* **DATA SUPPLIED**
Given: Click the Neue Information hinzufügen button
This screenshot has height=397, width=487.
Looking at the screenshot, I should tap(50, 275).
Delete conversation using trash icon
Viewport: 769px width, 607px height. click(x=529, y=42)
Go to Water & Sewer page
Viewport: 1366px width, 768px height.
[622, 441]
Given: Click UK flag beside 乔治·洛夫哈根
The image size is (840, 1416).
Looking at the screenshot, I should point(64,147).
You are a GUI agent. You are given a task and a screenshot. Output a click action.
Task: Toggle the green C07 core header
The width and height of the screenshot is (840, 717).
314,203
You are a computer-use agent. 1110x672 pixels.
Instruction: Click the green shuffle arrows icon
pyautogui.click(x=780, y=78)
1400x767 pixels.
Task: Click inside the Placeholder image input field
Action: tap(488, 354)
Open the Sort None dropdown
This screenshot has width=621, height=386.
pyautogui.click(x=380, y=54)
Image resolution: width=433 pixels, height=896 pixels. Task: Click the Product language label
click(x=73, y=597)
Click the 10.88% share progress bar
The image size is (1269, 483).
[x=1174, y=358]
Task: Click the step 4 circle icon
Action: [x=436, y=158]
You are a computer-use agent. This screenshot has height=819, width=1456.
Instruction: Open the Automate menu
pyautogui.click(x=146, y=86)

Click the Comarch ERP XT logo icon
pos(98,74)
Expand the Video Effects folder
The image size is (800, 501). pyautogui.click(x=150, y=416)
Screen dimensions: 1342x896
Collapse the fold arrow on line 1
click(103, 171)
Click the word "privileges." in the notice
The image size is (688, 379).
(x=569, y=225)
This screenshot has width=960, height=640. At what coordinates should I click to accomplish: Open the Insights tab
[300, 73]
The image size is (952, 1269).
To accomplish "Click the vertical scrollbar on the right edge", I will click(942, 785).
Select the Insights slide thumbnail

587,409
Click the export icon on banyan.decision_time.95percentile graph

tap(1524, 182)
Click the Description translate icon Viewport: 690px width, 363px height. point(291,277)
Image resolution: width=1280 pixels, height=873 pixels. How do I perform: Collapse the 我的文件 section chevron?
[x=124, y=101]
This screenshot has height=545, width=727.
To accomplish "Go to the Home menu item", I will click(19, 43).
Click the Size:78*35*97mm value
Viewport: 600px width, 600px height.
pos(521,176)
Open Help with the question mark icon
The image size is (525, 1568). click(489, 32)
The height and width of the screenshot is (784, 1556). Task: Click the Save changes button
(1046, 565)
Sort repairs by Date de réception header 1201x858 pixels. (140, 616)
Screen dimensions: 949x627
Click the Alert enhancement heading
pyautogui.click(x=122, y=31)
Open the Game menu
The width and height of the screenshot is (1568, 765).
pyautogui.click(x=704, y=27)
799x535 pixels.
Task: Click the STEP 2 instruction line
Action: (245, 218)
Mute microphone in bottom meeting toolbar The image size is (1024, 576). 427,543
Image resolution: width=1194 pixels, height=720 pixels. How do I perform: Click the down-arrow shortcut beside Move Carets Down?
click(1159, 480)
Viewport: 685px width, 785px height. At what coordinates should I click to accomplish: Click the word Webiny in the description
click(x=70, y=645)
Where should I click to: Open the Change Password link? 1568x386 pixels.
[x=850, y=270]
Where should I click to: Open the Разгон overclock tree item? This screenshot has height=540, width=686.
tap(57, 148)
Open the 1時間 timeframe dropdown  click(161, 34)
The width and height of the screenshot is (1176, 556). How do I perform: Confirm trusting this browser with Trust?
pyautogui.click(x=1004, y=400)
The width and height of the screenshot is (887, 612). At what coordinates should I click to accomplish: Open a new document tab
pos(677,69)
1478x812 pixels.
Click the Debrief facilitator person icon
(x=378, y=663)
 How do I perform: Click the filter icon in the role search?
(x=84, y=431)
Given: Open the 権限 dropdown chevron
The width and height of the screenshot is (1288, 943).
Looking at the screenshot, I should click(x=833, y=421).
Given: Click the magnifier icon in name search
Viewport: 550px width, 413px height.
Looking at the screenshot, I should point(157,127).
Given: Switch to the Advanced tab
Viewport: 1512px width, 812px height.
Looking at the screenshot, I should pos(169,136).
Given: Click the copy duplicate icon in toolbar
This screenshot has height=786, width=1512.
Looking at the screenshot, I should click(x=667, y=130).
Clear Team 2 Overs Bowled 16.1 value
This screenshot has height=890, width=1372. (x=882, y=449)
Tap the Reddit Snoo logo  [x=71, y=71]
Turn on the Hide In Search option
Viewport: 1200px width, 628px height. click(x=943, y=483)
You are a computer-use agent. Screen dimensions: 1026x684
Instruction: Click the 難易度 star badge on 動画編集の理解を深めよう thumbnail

* **TASK STATEMENT**
Transcribe each line of the data exactly, skipping none.

* **EXERCISE RESPONSE**
Given: Click the Neue Information hinzufügen button
This screenshot has height=397, width=487.
Looking at the screenshot, I should tap(50, 275).
Delete conversation using trash icon
Viewport: 769px width, 607px height. click(x=529, y=42)
Go to Water & Sewer page
Viewport: 1366px width, 768px height.
[622, 441]
Given: Click UK flag beside 乔治·洛夫哈根
The image size is (840, 1416).
Looking at the screenshot, I should point(64,147).
You are a GUI agent. You are given a task and a screenshot. Output a click action.
Task: Toggle the green C07 core header
The width and height of the screenshot is (840, 717).
314,203
You are a computer-use agent. 1110x672 pixels.
Instruction: Click the green shuffle arrows icon
pyautogui.click(x=780, y=78)
1400x767 pixels.
Task: Click inside the Placeholder image input field
Action: tap(488, 354)
Open the Sort None dropdown
This screenshot has width=621, height=386.
pyautogui.click(x=380, y=54)
Image resolution: width=433 pixels, height=896 pixels. Task: Click the Product language label
click(x=73, y=597)
Click the 10.88% share progress bar
The image size is (1269, 483).
[x=1174, y=358]
Task: Click the step 4 circle icon
Action: [x=436, y=158]
You are a computer-use agent. This screenshot has height=819, width=1456.
Instruction: Open the Automate menu
pyautogui.click(x=146, y=86)

Click the Comarch ERP XT logo icon
pos(98,74)
Expand the Video Effects folder
The image size is (800, 501). pyautogui.click(x=150, y=416)
Screen dimensions: 1342x896
Collapse the fold arrow on line 1
click(103, 171)
Click the word "privileges." in the notice
The image size is (688, 379).
(x=569, y=225)
This screenshot has width=960, height=640. At what coordinates should I click to accomplish: Open the Insights tab
[300, 73]
The image size is (952, 1269).
To accomplish "Click the vertical scrollbar on the right edge", I will click(942, 785).
Select the Insights slide thumbnail

587,409
Click the export icon on banyan.decision_time.95percentile graph

tap(1524, 182)
Click the Description translate icon Viewport: 690px width, 363px height. point(291,277)
Image resolution: width=1280 pixels, height=873 pixels. How do I perform: Collapse the 我的文件 section chevron?
[x=124, y=101]
This screenshot has height=545, width=727.
To accomplish "Go to the Home menu item", I will click(19, 43).
Click the Size:78*35*97mm value
Viewport: 600px width, 600px height.
pos(521,176)
Open Help with the question mark icon
The image size is (525, 1568). click(489, 32)
The height and width of the screenshot is (784, 1556). Task: Click the Save changes button
(1046, 565)
Sort repairs by Date de réception header 1201x858 pixels. (140, 616)
Screen dimensions: 949x627
Click the Alert enhancement heading
pyautogui.click(x=122, y=31)
Open the Game menu
The width and height of the screenshot is (1568, 765).
pyautogui.click(x=704, y=27)
799x535 pixels.
Task: Click the STEP 2 instruction line
Action: (245, 218)
Mute microphone in bottom meeting toolbar The image size is (1024, 576). 427,543
Image resolution: width=1194 pixels, height=720 pixels. How do I perform: Click the down-arrow shortcut beside Move Carets Down?
click(1159, 480)
Viewport: 685px width, 785px height. At what coordinates should I click to accomplish: Click the word Webiny in the description
click(x=70, y=645)
Where should I click to: Open the Change Password link? 1568x386 pixels.
[x=850, y=270]
Where should I click to: Open the Разгон overclock tree item? This screenshot has height=540, width=686.
tap(57, 148)
Open the 1時間 timeframe dropdown  click(161, 34)
The width and height of the screenshot is (1176, 556). How do I perform: Confirm trusting this browser with Trust?
pyautogui.click(x=1004, y=400)
The width and height of the screenshot is (887, 612). At what coordinates should I click to accomplish: Open a new document tab
pos(677,69)
1478x812 pixels.
Click the Debrief facilitator person icon
(x=378, y=663)
 How do I perform: Click the filter icon in the role search?
(x=84, y=431)
Given: Open the 権限 dropdown chevron
The width and height of the screenshot is (1288, 943).
Looking at the screenshot, I should click(x=833, y=421).
Given: Click the magnifier icon in name search
Viewport: 550px width, 413px height.
Looking at the screenshot, I should point(157,127).
Given: Switch to the Advanced tab
Viewport: 1512px width, 812px height.
Looking at the screenshot, I should pos(169,136).
Given: Click the copy duplicate icon in toolbar
This screenshot has height=786, width=1512.
Looking at the screenshot, I should click(x=667, y=130).
Clear Team 2 Overs Bowled 16.1 value
This screenshot has height=890, width=1372. (x=882, y=449)
Tap the Reddit Snoo logo  [x=71, y=71]
Turn on the Hide In Search option
Viewport: 1200px width, 628px height. click(x=943, y=483)
You are a computer-use agent. Screen dimensions: 1026x684
Instruction: Click the 難易度 star badge on 動画編集の理解を深めよう thumbnail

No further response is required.